The Russian law evidence before the Commercial Court was that a recent decision of the Federal Court of Arbitration Moscow District (dated 27 March 2014 in Case No. A41-6930/13) provides that service of a notice of arbitration upon a Russian based entity via the Hague Convention on the Service Abroad of Judicial and Extrajudicial Documents in Civil or Commercial Matters 1965 (the “Hague Convention”) is now a prerequisite to successful enforcement of any award obtained against that Russian party under the New York Convention.
Prior to Oliver’s involvement, an application for service of two notices of arbitration in related proceedings under the Hague Convention was made on paper by the client, but without success. The Judge reviewing the application was of the view that it was not appropriate for the Hague Convention to be used for the service of private notices of arbitration, they not constituting “judicial” or “non-judicial” documents for the purpose of the Hague Convention.
Permission was, however, granted for the application to be renewed orally. In successfully obtaining the order required by his client from Eder J, Oliver developed an innovative argument to allay the Court’s concerns through relying on the Practical Handbook on the Operation of the Hague Service Convention, and guidance contained on the scope and purpose of the Hague Convention contained within in it.

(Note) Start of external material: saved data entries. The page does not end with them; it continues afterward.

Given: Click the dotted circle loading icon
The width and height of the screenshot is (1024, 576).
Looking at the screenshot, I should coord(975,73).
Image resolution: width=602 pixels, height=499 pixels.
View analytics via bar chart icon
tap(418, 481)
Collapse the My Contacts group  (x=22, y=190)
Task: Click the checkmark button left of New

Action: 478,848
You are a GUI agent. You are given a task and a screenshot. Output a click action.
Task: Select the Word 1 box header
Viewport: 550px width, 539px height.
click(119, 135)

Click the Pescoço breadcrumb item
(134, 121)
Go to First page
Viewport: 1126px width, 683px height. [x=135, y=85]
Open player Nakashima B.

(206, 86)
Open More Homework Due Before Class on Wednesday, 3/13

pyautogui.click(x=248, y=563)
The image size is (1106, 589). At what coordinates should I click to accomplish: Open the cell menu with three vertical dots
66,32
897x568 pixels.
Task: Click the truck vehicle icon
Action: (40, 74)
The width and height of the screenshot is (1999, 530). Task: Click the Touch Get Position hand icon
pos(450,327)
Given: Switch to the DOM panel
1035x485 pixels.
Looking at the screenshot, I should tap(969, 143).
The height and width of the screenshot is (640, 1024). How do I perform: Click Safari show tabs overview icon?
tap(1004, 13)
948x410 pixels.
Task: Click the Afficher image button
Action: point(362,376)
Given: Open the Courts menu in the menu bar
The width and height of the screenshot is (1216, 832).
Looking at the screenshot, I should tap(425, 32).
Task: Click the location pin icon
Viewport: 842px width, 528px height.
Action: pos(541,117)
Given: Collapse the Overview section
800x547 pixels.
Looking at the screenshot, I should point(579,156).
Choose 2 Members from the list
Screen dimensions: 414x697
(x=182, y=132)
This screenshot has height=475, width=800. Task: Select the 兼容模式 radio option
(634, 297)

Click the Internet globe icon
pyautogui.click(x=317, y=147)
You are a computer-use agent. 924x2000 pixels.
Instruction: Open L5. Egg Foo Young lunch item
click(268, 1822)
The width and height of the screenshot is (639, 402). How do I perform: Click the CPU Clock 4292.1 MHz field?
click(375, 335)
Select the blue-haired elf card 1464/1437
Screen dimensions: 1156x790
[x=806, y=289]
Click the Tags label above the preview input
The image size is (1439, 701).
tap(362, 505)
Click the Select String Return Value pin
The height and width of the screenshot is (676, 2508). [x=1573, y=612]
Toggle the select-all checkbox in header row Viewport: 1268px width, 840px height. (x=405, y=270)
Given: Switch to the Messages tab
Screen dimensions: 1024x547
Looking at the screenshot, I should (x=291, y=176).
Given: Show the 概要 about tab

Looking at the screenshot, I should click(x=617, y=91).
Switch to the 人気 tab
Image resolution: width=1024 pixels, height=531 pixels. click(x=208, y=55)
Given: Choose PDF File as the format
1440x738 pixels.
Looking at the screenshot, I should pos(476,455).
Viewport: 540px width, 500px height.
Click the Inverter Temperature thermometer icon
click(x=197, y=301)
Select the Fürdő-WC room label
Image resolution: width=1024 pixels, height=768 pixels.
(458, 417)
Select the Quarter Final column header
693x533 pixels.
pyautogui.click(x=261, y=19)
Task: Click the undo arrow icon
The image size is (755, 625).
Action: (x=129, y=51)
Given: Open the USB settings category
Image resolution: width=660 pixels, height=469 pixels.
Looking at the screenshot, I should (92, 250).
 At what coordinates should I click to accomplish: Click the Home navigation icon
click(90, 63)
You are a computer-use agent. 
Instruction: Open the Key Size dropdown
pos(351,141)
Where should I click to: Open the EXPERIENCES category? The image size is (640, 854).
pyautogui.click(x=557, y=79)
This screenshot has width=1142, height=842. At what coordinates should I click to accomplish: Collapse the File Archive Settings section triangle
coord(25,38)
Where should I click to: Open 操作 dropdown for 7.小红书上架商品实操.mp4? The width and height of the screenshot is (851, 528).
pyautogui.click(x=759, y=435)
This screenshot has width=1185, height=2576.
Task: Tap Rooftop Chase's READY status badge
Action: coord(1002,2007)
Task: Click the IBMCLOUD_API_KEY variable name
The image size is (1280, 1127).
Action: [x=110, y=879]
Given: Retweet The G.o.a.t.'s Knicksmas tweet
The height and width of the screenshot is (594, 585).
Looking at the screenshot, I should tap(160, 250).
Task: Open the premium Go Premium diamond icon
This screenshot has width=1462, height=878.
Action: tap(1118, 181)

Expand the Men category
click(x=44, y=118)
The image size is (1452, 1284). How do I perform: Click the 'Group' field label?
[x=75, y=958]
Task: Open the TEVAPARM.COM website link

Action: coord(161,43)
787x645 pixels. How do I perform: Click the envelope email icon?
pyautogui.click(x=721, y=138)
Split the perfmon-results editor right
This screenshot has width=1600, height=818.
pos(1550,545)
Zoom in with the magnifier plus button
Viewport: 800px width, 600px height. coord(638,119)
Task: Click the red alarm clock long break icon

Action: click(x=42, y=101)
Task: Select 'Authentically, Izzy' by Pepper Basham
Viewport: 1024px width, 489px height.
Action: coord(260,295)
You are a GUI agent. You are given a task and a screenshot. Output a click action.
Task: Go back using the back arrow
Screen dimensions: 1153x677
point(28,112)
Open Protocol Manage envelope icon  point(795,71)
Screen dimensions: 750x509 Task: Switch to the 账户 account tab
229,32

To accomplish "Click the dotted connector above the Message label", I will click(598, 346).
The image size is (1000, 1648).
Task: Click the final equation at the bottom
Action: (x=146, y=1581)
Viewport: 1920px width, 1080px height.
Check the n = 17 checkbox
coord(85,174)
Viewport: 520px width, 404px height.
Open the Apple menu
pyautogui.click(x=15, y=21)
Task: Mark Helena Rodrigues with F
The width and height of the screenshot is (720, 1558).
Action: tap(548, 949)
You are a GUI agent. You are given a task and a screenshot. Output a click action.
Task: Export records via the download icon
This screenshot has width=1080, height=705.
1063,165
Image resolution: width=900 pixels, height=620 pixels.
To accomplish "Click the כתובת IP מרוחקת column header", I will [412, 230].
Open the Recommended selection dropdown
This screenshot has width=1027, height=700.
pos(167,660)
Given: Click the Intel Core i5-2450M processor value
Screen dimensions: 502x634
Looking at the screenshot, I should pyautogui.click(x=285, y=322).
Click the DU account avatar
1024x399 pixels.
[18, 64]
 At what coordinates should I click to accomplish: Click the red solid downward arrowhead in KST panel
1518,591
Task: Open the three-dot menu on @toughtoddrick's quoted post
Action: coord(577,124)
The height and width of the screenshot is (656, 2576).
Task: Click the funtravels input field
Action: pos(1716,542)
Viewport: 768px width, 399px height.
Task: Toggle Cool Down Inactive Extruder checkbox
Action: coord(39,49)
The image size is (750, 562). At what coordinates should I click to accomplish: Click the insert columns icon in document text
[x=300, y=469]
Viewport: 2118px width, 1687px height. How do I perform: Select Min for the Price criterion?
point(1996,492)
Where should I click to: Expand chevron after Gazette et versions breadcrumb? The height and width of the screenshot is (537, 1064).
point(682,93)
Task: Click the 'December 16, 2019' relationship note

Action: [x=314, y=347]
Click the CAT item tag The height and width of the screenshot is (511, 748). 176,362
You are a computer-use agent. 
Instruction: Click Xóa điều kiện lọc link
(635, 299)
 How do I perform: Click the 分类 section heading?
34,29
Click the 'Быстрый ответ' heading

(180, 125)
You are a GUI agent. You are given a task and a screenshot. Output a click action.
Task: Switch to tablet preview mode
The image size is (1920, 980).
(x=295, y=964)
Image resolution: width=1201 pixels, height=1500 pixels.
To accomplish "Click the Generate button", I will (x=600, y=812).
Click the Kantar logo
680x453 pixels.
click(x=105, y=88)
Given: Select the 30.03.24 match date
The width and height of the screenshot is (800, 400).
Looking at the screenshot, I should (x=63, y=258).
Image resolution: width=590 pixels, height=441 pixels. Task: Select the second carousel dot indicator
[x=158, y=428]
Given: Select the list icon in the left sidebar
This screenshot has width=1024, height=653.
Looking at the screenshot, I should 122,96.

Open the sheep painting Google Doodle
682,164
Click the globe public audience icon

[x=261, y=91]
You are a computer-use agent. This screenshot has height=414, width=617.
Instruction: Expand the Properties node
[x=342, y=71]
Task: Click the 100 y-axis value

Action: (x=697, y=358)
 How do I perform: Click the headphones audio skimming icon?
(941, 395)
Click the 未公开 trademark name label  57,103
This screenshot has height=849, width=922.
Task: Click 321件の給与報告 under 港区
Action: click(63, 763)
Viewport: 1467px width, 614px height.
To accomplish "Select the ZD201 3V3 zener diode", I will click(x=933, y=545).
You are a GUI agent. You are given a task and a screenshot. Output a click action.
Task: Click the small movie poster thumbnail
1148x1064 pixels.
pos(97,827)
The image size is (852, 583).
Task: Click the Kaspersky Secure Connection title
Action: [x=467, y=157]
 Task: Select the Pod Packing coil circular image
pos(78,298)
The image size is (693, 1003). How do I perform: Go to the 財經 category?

It appears that no such order has been obtained before. If it transpires that the courts in Russia follow the Federal Court of Arbitration’s decision, it may be that orders of the nature obtained in this case will become common place. This case also demonstrates the importance of considering questions of enforcement right at the beginning of proceedings, rather than encountering unwelcome (and potentially avoidable) difficulties many years down the line.